NanoBio Corp., founded in 2000, is a spin-out of the Michigan Nanotechnology Institute for Medicine and Biological Sciences at U-M. The company is headed by Dr. James R. Baker Jr., professor of internal medicine and biomedical engineering; Ruth Dow Doan Professor of Nanotechnology; chief, Allergy Division, Medical School; and director, Michigan Nanotechnology Institute for Medicine and Biological Sciences. NanoBio Corp. products potentially target treatments for cold sores, nail fungus, acne, and cystic fibrosis; and mucosal vaccines against influenza, hepatitis B and RSV. It has $100 million invested in the NanoStat™ technology platform through research grants and equity investments.
Initiatives like Third Century and MINTS indicate U-M’s commitment to innovating as an institution says Thomas Zurbuchen, associate dean of entrepreneurial programs; professor of atmospheric, oceanic and space science; and professor of aerospace engineering, College of Engineering.
“I am not aware of any programs in peer institutions that have the same kind of direction and scope as any of these new initiatives,” Zurbuchen says. “To provide the best entrepreneurial ecosystem for its people, the U-M must itself become entrepreneurial. That’s what MINTS and also key portions of the Third Century initiatives are all about.
“President Coleman has brought entrepreneurship to the forefront of the collective mindset of the university. Through her actions and some critical appointments, she has unleashed a tremendous entrepreneurial potential. Most visitors coming here and seeing the entrepreneurial energy are amazed and surprised by the successes already generated. With this, U-M is becoming one of the entrepreneurial hubs in the U.S.”
From the student-created MPowered group, which seeks to inspire and support the entrepreneurial aspirations of their peers, to numerous academic programs like the Samuel Zell and Robert H. Lurie Institute for Entrepreneurial Studies, U-M remains focused on economic transformation.

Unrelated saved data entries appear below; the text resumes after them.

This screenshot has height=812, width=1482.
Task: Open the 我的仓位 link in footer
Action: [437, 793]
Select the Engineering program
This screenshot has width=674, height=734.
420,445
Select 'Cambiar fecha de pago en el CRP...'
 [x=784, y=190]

Also, the Zell Entrepreneurship and Law (ZEAL) Program's Entrepreneurship Clinic, to be launched in winter 2012, is the first clinical law program focusing exclusively on providing legal assistance to student entrepreneurs campuswide. The clinic will give law students the opportunity to provide greatly needed legal advice and services to student businesses started through or supported by U-M programs.
The innovation infrastructure on campus is vast, and includes the Business Engagement Center, the Technology Transfer Office, the U-M Venture Center and the U-M Venture Accelerator, the TechArb business accelerator for student entrepreneurs, and the North Campus Research Complex, which offers 2 million square feet of space to support growth in U-M’s research and economic development efforts.

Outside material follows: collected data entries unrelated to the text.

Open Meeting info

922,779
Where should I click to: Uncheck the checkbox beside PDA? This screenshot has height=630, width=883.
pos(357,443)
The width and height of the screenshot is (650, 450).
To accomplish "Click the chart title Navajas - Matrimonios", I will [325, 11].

Innovation at Michigan is an organic activity, Forrest says.
“President Coleman reminds people that this is an important value of U-M. It’s one of our core values, our core competencies,” he says. “It has an integrative effect on people. We are being recognized across the nation for taking leadership roles in this area.”
U-M’s leadership role in innovation and entrepreneurship inevitably affects its global outreach, Zurbuchen says. “Strong programs in innovation and entrepreneurship are becoming characteristics of universities who want to be considered leaders in the global market space,” he says. “The increasing quality of scope of our programs will surely help us create a competitive edge.”
Forrest says the world’s best universities have a strong foothold in innovation and entrepreneurship.
“If we want to be a top-ranked global player, we have to be there, too. We need to take the route to attract new faculty, great students,” Forrest says. “If they see a vibrant, outreaching university they will be a attracted to it. Companies will come across the globe and we will come to them. It’s a virtuous cycle.”